Your assignment: Write out each line of the material again, word for word.

Input data:
..............................
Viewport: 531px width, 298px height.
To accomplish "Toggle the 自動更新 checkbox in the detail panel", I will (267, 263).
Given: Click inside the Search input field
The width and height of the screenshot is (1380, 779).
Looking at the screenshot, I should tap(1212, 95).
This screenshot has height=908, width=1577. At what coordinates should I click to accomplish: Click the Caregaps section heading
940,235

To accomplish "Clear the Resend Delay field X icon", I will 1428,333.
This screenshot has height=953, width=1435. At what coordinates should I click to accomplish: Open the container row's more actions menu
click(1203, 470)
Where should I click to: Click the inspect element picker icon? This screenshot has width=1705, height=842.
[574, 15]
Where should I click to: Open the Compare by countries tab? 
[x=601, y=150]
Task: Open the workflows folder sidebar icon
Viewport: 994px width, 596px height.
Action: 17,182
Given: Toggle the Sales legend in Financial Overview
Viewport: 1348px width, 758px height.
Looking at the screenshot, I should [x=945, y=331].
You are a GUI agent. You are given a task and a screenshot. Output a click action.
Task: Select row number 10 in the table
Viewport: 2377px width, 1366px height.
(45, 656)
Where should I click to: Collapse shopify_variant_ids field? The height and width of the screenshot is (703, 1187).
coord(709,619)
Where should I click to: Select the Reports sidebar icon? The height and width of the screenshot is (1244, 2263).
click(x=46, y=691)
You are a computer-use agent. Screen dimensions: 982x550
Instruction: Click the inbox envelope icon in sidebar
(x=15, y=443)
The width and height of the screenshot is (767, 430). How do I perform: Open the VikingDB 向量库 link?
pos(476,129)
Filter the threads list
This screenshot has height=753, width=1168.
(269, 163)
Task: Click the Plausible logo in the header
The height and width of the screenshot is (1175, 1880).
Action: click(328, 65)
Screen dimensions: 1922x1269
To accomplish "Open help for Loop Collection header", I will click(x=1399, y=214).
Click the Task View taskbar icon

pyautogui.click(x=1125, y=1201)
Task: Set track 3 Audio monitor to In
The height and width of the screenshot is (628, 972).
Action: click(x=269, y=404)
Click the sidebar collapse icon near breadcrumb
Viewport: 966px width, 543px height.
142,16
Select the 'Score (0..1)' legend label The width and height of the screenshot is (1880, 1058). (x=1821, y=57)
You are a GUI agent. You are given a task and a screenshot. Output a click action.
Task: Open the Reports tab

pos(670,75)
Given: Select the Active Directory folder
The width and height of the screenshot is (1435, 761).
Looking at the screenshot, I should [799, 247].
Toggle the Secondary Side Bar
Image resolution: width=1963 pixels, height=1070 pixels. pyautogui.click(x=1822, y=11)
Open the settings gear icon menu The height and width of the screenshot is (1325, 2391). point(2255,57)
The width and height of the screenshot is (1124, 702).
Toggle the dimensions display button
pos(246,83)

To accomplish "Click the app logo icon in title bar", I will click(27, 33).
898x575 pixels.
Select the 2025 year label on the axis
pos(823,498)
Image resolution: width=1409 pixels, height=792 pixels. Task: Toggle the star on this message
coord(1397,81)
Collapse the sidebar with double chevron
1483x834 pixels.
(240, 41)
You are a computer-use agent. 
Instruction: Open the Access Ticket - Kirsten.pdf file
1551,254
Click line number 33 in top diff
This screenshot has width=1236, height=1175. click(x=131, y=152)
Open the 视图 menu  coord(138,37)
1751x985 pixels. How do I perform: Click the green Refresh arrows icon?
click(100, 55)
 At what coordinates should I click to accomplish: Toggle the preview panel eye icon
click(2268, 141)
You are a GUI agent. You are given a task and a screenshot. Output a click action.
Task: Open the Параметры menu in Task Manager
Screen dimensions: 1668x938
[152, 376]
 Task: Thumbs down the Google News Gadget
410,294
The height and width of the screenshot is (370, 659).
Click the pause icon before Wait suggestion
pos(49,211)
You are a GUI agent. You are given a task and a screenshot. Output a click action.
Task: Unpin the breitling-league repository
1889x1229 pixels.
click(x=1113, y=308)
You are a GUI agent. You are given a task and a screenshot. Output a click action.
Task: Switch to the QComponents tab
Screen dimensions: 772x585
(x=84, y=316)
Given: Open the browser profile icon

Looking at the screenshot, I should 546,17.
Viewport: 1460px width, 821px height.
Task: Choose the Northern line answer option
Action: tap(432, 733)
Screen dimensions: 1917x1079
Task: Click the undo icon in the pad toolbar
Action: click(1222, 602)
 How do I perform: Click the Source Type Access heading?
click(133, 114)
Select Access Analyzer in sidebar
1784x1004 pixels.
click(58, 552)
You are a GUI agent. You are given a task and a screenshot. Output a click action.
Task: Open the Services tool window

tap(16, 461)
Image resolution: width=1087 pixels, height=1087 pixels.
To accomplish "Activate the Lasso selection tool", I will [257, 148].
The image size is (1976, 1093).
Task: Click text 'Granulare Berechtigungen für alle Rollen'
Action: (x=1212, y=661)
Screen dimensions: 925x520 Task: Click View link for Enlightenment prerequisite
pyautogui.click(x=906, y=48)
..............................
Solution below:
Viewport: 531px width, 298px height.
To accomplish "Toggle the 自動更新 checkbox in the detail panel", I will (267, 263).
Given: Click inside the Search input field
The width and height of the screenshot is (1380, 779).
Looking at the screenshot, I should tap(1212, 95).
This screenshot has height=908, width=1577. At what coordinates should I click to accomplish: Click the Caregaps section heading
940,235

To accomplish "Clear the Resend Delay field X icon", I will 1428,333.
This screenshot has height=953, width=1435. At what coordinates should I click to accomplish: Open the container row's more actions menu
click(1203, 470)
Where should I click to: Click the inspect element picker icon? This screenshot has width=1705, height=842.
[574, 15]
Where should I click to: Open the Compare by countries tab? 
[x=601, y=150]
Task: Open the workflows folder sidebar icon
Viewport: 994px width, 596px height.
Action: 17,182
Given: Toggle the Sales legend in Financial Overview
Viewport: 1348px width, 758px height.
Looking at the screenshot, I should [x=945, y=331].
You are a GUI agent. You are given a task and a screenshot. Output a click action.
Task: Select row number 10 in the table
Viewport: 2377px width, 1366px height.
(45, 656)
Where should I click to: Collapse shopify_variant_ids field? The height and width of the screenshot is (703, 1187).
coord(709,619)
Where should I click to: Select the Reports sidebar icon? The height and width of the screenshot is (1244, 2263).
click(x=46, y=691)
You are a computer-use agent. Screen dimensions: 982x550
Instruction: Click the inbox envelope icon in sidebar
(x=15, y=443)
The width and height of the screenshot is (767, 430). How do I perform: Open the VikingDB 向量库 link?
pos(476,129)
Filter the threads list
This screenshot has height=753, width=1168.
(269, 163)
Task: Click the Plausible logo in the header
The height and width of the screenshot is (1175, 1880).
Action: click(328, 65)
Screen dimensions: 1922x1269
To accomplish "Open help for Loop Collection header", I will click(x=1399, y=214).
Click the Task View taskbar icon

pyautogui.click(x=1125, y=1201)
Task: Set track 3 Audio monitor to In
The height and width of the screenshot is (628, 972).
Action: click(x=269, y=404)
Click the sidebar collapse icon near breadcrumb
Viewport: 966px width, 543px height.
142,16
Select the 'Score (0..1)' legend label The width and height of the screenshot is (1880, 1058). (x=1821, y=57)
You are a GUI agent. You are given a task and a screenshot. Output a click action.
Task: Open the Reports tab

pos(670,75)
Given: Select the Active Directory folder
The width and height of the screenshot is (1435, 761).
Looking at the screenshot, I should [799, 247].
Toggle the Secondary Side Bar
Image resolution: width=1963 pixels, height=1070 pixels. pyautogui.click(x=1822, y=11)
Open the settings gear icon menu The height and width of the screenshot is (1325, 2391). point(2255,57)
The width and height of the screenshot is (1124, 702).
Toggle the dimensions display button
pos(246,83)

To accomplish "Click the app logo icon in title bar", I will click(27, 33).
898x575 pixels.
Select the 2025 year label on the axis
pos(823,498)
Image resolution: width=1409 pixels, height=792 pixels. Task: Toggle the star on this message
coord(1397,81)
Collapse the sidebar with double chevron
1483x834 pixels.
(240, 41)
You are a computer-use agent. 
Instruction: Open the Access Ticket - Kirsten.pdf file
1551,254
Click line number 33 in top diff
This screenshot has width=1236, height=1175. click(x=131, y=152)
Open the 视图 menu  coord(138,37)
1751x985 pixels. How do I perform: Click the green Refresh arrows icon?
click(100, 55)
 At what coordinates should I click to accomplish: Toggle the preview panel eye icon
click(2268, 141)
You are a GUI agent. You are given a task and a screenshot. Output a click action.
Task: Open the Параметры menu in Task Manager
Screen dimensions: 1668x938
[152, 376]
 Task: Thumbs down the Google News Gadget
410,294
The height and width of the screenshot is (370, 659).
Click the pause icon before Wait suggestion
pos(49,211)
You are a GUI agent. You are given a task and a screenshot. Output a click action.
Task: Unpin the breitling-league repository
1889x1229 pixels.
click(x=1113, y=308)
You are a GUI agent. You are given a task and a screenshot. Output a click action.
Task: Switch to the QComponents tab
Screen dimensions: 772x585
(x=84, y=316)
Given: Open the browser profile icon

Looking at the screenshot, I should 546,17.
Viewport: 1460px width, 821px height.
Task: Choose the Northern line answer option
Action: tap(432, 733)
Screen dimensions: 1917x1079
Task: Click the undo icon in the pad toolbar
Action: click(1222, 602)
 How do I perform: Click the Source Type Access heading?
click(133, 114)
Select Access Analyzer in sidebar
1784x1004 pixels.
click(58, 552)
You are a GUI agent. You are given a task and a screenshot. Output a click action.
Task: Open the Services tool window

tap(16, 461)
Image resolution: width=1087 pixels, height=1087 pixels.
To accomplish "Activate the Lasso selection tool", I will [257, 148].
The image size is (1976, 1093).
Task: Click text 'Granulare Berechtigungen für alle Rollen'
Action: (x=1212, y=661)
Screen dimensions: 925x520 Task: Click View link for Enlightenment prerequisite
pyautogui.click(x=906, y=48)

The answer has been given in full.